True, but the deepest parts of the ocean on Earth are 5 miles or so, which would still mean that Everest falls far short of Olympus Mons!

Interestingly, the huge weight of Olympus Mons has deformed the curst of Mars. The planet is turning (like the Earth), and to remain stable it has shifted its rotation and the crust has distorted, so that the volcano now sits on the planet's equator.

This was discovered in the last 12 months by looking at what looks like a giant shoreline on the surface of Mars.   The problem was, the shoreline seemed to rise and fall by kilometres over its length - and that's a high tide even on a good day!

Here's an excerpt from the interview I did with Taylor Perron, who published these findings in Nature last year:


"There is every reason to think that Mars was once a much wetter place than it is today including what looks like an extensive coastline thousands of miles long on the northern hemisphere. The only problem is that the shoreline changes in height in some areas by several kilometres making people think that perhaps we have been fooled and it is not the vestiges of a Martian Mediterranean after all, but now Harvard's Taylor Perron thinks that there is another explanation, which is that the surface of Mars has been deformed by the planet altering its axis of rotation and the direction of this change has been dictated by Olympus Mons, Mars's massive volcano, which wants to sit on the planet's equator and if you calculate how the planet would have altered its spin axis in sympathy with Olympus Mons, those changes directly map onto the features of the ancient shoreline suggesting that Mars really was once a very wet place. Nature 447, 840843

Taylor Perron: We have been trying to reconcile some observations about the early history of Mars and specifically observations that have to do with the amount and distribution of water on early Mars. Few different observations suggest that there may have been oceans at one time in the ancient Martian past. The northern hemisphere of Mars contains a very large topographic basin and this basin has a very smooth flow much like Earth's ocean covered by sediment that has been redistributed over a very large area. In addition, there are some very large channels that were carved by huge floods that end right at the margin of this basin and so the water that carved those channels would have flowed into and at least partially filled the basin and then finally from images in the 1980s that appeared to be coastal land forms and these can be traced continuously for thousands of kilometres right around the margins of this northern basin.

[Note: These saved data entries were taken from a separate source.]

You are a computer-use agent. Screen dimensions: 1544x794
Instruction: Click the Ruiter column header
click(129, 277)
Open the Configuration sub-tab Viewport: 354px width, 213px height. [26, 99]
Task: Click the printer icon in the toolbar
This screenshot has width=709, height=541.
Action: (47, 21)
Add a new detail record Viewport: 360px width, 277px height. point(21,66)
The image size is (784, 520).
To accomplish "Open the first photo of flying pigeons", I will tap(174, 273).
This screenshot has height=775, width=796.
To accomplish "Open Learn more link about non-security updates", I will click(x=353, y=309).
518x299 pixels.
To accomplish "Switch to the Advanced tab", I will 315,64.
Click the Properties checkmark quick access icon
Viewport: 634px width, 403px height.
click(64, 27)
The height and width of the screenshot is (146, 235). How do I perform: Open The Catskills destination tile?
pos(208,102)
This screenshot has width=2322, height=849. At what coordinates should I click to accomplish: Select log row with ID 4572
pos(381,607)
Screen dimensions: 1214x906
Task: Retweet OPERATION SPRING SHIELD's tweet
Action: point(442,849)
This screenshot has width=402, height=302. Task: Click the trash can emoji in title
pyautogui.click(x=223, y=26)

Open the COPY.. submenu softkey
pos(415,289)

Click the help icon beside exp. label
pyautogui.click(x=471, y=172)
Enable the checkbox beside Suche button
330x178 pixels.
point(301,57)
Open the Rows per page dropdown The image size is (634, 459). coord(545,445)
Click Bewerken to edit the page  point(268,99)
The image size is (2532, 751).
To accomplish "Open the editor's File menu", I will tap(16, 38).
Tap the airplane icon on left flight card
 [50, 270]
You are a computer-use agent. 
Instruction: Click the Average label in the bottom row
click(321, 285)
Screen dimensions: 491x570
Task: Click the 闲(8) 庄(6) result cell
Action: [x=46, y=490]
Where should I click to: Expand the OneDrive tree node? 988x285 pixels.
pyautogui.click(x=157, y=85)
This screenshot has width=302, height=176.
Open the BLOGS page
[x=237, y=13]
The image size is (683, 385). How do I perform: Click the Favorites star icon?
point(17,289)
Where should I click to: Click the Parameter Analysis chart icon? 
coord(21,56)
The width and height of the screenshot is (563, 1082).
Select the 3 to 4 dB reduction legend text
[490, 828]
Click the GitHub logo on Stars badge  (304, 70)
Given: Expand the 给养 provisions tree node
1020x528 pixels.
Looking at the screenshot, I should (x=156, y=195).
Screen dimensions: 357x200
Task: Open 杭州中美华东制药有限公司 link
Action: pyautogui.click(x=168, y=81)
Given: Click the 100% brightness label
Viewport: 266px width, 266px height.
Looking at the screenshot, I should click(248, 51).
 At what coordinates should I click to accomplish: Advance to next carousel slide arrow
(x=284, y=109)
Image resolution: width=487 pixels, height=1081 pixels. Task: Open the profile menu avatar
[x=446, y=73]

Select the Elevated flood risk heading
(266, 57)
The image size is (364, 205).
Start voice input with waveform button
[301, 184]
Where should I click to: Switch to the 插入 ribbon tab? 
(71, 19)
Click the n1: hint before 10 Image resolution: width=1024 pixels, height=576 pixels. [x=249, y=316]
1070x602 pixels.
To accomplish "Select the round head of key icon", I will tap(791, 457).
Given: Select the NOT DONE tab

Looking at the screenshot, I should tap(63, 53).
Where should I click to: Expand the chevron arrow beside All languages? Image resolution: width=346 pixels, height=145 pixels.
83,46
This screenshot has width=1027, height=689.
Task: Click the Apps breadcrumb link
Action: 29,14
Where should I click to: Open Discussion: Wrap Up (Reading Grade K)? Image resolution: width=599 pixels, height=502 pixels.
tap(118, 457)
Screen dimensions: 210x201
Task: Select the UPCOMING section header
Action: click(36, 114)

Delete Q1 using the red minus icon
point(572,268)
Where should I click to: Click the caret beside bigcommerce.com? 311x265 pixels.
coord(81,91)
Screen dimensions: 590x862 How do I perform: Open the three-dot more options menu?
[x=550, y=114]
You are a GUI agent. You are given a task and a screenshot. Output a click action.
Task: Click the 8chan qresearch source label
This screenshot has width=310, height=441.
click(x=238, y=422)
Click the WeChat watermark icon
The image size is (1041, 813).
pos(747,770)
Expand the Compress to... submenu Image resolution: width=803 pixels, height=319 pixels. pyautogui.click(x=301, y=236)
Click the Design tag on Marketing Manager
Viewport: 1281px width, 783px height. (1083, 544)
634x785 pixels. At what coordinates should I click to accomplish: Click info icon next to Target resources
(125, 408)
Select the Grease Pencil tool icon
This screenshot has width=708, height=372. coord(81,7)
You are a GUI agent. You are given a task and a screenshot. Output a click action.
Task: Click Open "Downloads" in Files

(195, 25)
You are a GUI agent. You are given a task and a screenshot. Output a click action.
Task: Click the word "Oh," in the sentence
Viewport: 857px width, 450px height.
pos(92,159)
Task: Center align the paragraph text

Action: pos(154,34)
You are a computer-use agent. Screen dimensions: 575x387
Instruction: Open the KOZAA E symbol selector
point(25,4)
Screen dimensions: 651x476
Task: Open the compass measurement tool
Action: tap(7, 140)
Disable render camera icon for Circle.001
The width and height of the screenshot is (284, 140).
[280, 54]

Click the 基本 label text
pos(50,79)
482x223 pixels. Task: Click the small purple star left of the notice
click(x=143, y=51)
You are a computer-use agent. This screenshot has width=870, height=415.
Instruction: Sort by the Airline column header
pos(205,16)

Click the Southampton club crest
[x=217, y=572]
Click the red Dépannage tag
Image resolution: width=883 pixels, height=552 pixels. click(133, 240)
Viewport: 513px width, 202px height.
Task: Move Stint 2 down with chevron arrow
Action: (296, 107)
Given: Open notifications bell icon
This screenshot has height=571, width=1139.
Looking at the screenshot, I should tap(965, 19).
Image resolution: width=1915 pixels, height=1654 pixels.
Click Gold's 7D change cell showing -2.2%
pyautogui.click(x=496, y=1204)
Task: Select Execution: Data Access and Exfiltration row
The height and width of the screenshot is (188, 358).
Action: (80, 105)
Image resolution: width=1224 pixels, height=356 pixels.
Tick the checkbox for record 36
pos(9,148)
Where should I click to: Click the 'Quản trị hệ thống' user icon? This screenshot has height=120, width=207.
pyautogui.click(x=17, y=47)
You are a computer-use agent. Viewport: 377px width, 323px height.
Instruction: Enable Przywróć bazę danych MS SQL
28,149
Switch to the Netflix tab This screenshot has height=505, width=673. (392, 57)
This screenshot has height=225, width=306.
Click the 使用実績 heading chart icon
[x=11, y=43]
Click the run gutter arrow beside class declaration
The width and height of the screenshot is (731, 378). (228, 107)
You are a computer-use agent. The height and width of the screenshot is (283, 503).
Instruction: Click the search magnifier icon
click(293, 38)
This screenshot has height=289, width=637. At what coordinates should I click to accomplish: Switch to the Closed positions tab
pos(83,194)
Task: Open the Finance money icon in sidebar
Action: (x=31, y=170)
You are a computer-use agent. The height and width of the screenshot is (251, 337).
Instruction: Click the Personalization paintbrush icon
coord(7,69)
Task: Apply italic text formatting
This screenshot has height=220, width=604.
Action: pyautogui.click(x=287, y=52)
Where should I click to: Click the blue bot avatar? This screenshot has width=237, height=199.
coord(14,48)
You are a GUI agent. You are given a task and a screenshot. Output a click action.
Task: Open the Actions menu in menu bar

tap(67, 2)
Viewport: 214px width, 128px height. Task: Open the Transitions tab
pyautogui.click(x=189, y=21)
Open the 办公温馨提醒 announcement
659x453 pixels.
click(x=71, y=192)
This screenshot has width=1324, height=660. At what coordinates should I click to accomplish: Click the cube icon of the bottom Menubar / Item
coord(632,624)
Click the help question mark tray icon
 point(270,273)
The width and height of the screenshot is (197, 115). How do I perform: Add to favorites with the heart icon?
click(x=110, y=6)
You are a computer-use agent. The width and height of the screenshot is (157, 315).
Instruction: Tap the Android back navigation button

Chris Smith: So, this is like a sort of Mars seaside?

Taylor Perron: That is right, exactly. Now, all of these things were taken as pretty strong evidence that there was at one time an ocean on the surface of Mars, but the monkey wrench was thrown into the works by some measurements collected by the Mars globe surveyor launched in the late 1990s that made a global topographic map of Mars and it was recognized that elevations along these shorelines rise and fall by kilometres and shorelines formed at sea level and elevations of course are measured relative to sea level. So, the elevations along the shore line should be constant.

Chris Smith: And there is no way this could be a feature which has been introduced after the shore line was made, for instance by surface movement or tectonics or something?

Taylor Perron: Well, that is exactly what we are proposing actually is that originally these shore lines even though they are not flat now, may have been flat, i.e., created at sea level at some time in the past and then subsequently deformed by very large scale processes.

Chris Smith: Now, what is the evidence that that has happened?

Taylor Perron: Well, it is known that sea-level variations can result on Earth from changes in the location of Earth's rotational axis and so, by extension you might expect the same thing that happened on Mars.

Chris Smith: Can you actually measure this process happening so you can wind the clock back on Mars and actually workout how this would have happened and why would it have happened?

Taylor Perron: What we can do is predict what the change in sea level would have been for a given reorientation of the planet and then take the deformation that is currently observed in the shore lines and infer what the change in the rotation pole of Mars would have to have been to give you that deformation.

Chris Smith: And can you compare it with anything else on the surface to give you an absolute sort of gold standard measure of what that rotation was doing in order to confirm your measurements?

Taylor Perron: Well, there is one other thing that we can use in exactly that way to test this inference of the pole paths and that has to do with a very large volcanic feature on one side of Mars called the Tharsis rise. The Tharsis rise includes Olympus Mons, which a lot of people have heard mention of this is the largest mountain in the Solar System. In elevation, it is about three times the height of Mount Everest and this is important because a planet is rotationally more stable when its mass is furthest from its rotation axis, which is the equator.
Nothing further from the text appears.